-------- Texto fuente

En 2024, la papelería oficial de la Facultad de Filosofía y Humanidades llevará la leyenda “1884-2024. 140 años de la Ley 1420. Educación pública, gratuita y obligatoria”. En este artículo, Gabriela Lamelas, investigadora y profesora titular de la cátedra Historia de la Educación Argentina de la Escuela de Ciencias de la Educación, explica la importancia de esta ley, que es considerada la base primordial y un hito del sistema educativo nacional. [21/02/2024]
El 8 de julio de 1884, durante la primera presidencia de Julio A. Roca, y siendo Ministro de Justicia e Instrucción Pública Eduardo Wilde, se promulgó la Ley 1420. Esta normativa, vigente a lo largo de cien años hasta la sanción de la Ley Federal de Educación en 1993, es un hito fundamental, matriz constitutiva de sentidos, discursos y prácticas en la historia de la educación argentina.
En un tiempo que demanda instancias de reflexión colectivas acerca del pasado educativo para volver la mirada sobre los desafíos del presente, cabe preguntarse por los sentidos de evocarla hoy. Su relevancia es indiscutible en el campo historiográfico y ha sido, desde su promulgación, un marco de referencia interpretativo y normativo fundamental. El texto de la Ley cierra los debates sobre el carácter de la educación desplegados a lo largo del siglo XIX al mismo tiempo que se instituye como referencia de los que se suceden en el siglo XX. Adriana Puiggrós ha afirmado que somos herederos de ese discurso, asociado al pensamiento de Domingo Faustino Sarmiento. Sus definiciones fueron referencia obligada a lo largo del tiempo, núcleo ordenador de los contrapuntos sobre los alcances y características de la educación moderna, tensiones que se fueron reactualizando y recreando en estos ciento cuarenta años desde su entrada en vigencia.
La Ley de Educación Común y sus postulados
En continuidad con los intercambios sostenidos en el marco del Congreso Pedagógico de 1882, la 1420 condensó el resultado de controversias respecto a qué tipo de sistema educativo debía darse la Argentina. En un contexto donde la inserción en el mercado mundial bajo el modelo agro-exportador era prioridad para la oligarquía terrateniente, la extensión del sistema educativo fue parte de las apuestas de los sectores dirigentes por modernizar el país. Su alcance se limitó a la Capital Federal y los territorios nacionales, pero sus efectos sobre las legislaciones provinciales fueron muy claros.

----------------

**Instrucciones de trabajo:**
A – Contesta estas preguntas según el texto sobre la Ley 1420:
(i) ¿En qué fecha se promulgó la ley?
(ii) ¿Qué ley se sancionó en 1993, cuando terminó su vigencia?
(iii) ¿A qué ámbitos se limitó su alcance?
B – Prosigue el texto sobre la Ley 1420 a partir de su última oración.

-------- Datos proporcionados

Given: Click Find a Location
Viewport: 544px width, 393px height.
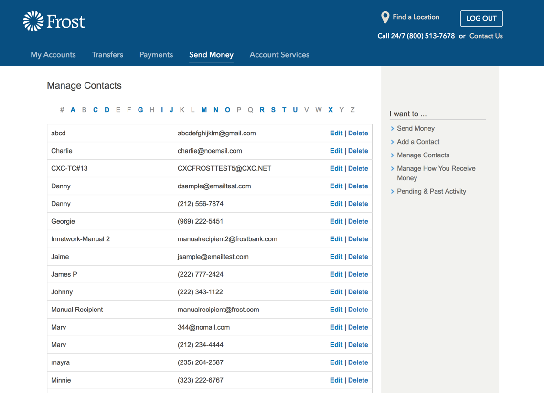Looking at the screenshot, I should [x=416, y=17].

----------------

**Respuestas:**
A –
(i) El 8 de julio de 1884.
(ii) La Ley Federal de Educación.
(iii) A la Capital Federal y los territorios nacionales.

B –
La Ley de Educación Común situó a la escuela moderna como el espacio privilegiado para la transmisión intergeneracional de un conjunto de contenidos que se establecieron como los socialmente válidos. Postuló que el Estado ocuparía un lugar fundamental en el diseño, sostenimiento, supervisión y financiamiento de un sistema que tendría la misión de llevar la nación argentina hacia el progreso. Ese era el papel asignado por el régimen oligárquico-liberal a “la educación común”: poner la cultura al alcance de todos para concretar la modernización del país.
El texto de la norma promovió la consideración de la educación como un derecho, afirmación que se verifica en elementos discursivos, a la vez que en un conjunto de regulaciones articuladas al significante de “lo común”. Este se entrelazó con los modos de concebir “lo popular”, determinando proyectos alternativos tanto entre las filas de las fuerzas liberales como en sectores que la enfrentaron.
Lo común se definía en varios planos: en establecer la uniformidad de los contenidos a ser enseñados para todos los niños y niñas, vivieran donde vivieran y más allá de la clase social a la que pertenecieran; en la plena inclusión de las mujeres a la escolarización y la co-educación de los sexos, con algunas variaciones en el mínimo de instrucción. Fijó como un punto concluyente la obligatoriedad del nivel primario, asociada a la gratuidad y la responsabilidad del Estado en su sostenimiento. Además, estipuló que las escuelas debían ser graduadas (es decir, ordenadas en cursos o grados por edades y capacidades equivalentes). La ley también incorporó ideas pedagógicas vinculadas a la gramática de la escuela moderna, la distribución de los espacios, la importancia de los métodos en la enseñanza, la disposición de los tiempos de clase y de descanso, la organización del conocimiento en materias escolares y prohibió los castigos corporales, jerarquizando otras formas de gestión del aula y de la enseñanza. El punto más candente de la batalla discursiva en la antesala de su promulgación refirió al desacuerdo -que se sostuvo y recreó durante todo el siglo XX- sobre el carácter laico de la enseñanza, es decir, sobre si se debían enseñar o no contenidos religiosos en clase.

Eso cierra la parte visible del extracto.